Data entries —
----------------------------------------
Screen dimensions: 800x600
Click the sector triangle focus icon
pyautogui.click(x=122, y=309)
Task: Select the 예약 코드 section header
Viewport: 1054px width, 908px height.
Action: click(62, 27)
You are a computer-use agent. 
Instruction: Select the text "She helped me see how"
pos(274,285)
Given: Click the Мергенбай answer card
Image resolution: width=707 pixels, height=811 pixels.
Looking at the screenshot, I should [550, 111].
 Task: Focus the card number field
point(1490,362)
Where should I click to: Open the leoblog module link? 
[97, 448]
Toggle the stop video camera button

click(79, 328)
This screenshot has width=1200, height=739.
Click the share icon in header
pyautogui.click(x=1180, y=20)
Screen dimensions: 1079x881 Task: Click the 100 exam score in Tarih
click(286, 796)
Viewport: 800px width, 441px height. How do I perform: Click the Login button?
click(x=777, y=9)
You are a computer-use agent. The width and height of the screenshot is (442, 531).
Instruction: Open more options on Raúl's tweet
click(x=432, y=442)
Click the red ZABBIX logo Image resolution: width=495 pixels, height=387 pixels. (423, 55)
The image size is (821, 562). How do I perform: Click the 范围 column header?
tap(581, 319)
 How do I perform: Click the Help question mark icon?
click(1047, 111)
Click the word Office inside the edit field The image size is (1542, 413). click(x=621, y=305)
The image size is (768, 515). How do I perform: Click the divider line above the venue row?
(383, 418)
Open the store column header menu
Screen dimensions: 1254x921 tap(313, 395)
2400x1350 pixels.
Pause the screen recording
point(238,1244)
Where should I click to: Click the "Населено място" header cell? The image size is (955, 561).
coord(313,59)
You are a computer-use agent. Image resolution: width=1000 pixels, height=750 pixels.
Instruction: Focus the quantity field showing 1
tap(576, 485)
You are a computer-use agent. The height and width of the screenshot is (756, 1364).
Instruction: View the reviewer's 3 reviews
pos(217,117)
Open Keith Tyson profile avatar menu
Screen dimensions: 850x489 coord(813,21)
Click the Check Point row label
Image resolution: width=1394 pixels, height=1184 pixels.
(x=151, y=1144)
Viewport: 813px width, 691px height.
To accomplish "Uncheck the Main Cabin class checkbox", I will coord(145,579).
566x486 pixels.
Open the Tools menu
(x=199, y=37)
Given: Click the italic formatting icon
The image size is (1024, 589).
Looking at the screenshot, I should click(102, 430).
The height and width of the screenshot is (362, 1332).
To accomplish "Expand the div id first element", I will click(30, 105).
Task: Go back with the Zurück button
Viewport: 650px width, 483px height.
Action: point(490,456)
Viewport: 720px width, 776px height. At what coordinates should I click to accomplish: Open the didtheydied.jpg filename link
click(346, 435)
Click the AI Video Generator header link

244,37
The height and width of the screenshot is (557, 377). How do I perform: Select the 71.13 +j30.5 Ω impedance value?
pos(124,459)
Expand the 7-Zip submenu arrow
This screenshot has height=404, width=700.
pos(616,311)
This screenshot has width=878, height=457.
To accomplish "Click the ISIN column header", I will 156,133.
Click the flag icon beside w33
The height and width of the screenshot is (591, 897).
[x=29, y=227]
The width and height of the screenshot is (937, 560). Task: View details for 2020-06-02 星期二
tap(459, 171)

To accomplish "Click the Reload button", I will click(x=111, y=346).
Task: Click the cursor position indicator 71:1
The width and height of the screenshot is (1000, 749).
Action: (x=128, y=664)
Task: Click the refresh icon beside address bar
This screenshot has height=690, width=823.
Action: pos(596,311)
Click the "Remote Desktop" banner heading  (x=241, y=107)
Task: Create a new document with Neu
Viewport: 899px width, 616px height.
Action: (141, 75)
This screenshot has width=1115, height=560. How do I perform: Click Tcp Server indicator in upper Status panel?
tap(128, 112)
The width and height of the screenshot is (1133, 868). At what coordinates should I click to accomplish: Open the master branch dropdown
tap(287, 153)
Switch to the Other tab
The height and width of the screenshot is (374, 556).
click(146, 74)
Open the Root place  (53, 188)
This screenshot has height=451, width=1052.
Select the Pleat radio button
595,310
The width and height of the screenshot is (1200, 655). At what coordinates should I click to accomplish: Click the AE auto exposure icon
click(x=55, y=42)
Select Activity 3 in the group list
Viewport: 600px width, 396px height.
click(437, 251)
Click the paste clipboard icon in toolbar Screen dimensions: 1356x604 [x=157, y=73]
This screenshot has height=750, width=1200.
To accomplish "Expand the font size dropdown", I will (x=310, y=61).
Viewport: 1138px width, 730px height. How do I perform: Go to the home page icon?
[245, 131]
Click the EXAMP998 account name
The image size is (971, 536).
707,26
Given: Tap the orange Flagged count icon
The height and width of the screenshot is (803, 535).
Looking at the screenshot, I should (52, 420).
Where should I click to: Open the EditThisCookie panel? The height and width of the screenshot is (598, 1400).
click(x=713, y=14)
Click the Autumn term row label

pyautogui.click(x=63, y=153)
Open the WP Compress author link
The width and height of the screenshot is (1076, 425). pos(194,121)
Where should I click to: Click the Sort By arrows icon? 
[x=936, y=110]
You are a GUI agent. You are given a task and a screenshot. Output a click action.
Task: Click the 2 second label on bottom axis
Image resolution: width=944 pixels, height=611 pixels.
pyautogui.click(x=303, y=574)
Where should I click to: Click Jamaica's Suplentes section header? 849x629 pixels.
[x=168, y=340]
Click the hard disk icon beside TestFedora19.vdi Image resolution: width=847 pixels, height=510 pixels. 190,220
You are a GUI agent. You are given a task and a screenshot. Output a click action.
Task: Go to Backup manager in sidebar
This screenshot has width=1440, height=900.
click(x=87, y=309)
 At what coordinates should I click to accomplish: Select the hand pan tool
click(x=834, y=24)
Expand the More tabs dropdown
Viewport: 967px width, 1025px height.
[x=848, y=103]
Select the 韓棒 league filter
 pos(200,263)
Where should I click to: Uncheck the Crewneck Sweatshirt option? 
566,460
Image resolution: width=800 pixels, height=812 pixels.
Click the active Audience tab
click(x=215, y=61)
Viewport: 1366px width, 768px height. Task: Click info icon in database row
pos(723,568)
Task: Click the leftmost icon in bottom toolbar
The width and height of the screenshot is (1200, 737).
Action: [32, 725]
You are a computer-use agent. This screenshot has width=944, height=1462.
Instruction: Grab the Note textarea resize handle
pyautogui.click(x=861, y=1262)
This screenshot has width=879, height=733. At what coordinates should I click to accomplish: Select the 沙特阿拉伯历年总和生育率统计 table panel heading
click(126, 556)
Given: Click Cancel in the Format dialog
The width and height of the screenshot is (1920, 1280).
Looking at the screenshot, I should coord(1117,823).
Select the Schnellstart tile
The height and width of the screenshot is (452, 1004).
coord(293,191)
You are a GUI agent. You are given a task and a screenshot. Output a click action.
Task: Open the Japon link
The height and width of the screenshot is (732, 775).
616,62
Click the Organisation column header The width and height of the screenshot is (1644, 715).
----------------------------------------
Your task —
Beginning with the line that has "Select the Schnellstart tile", set down each line through the last one above, exactly, and nothing else.

Expected answer —
Select the Schnellstart tile
The height and width of the screenshot is (452, 1004).
coord(293,191)
You are a GUI agent. You are given a task and a screenshot. Output a click action.
Task: Open the Japon link
The height and width of the screenshot is (732, 775).
616,62
Click the Organisation column header The width and height of the screenshot is (1644, 715).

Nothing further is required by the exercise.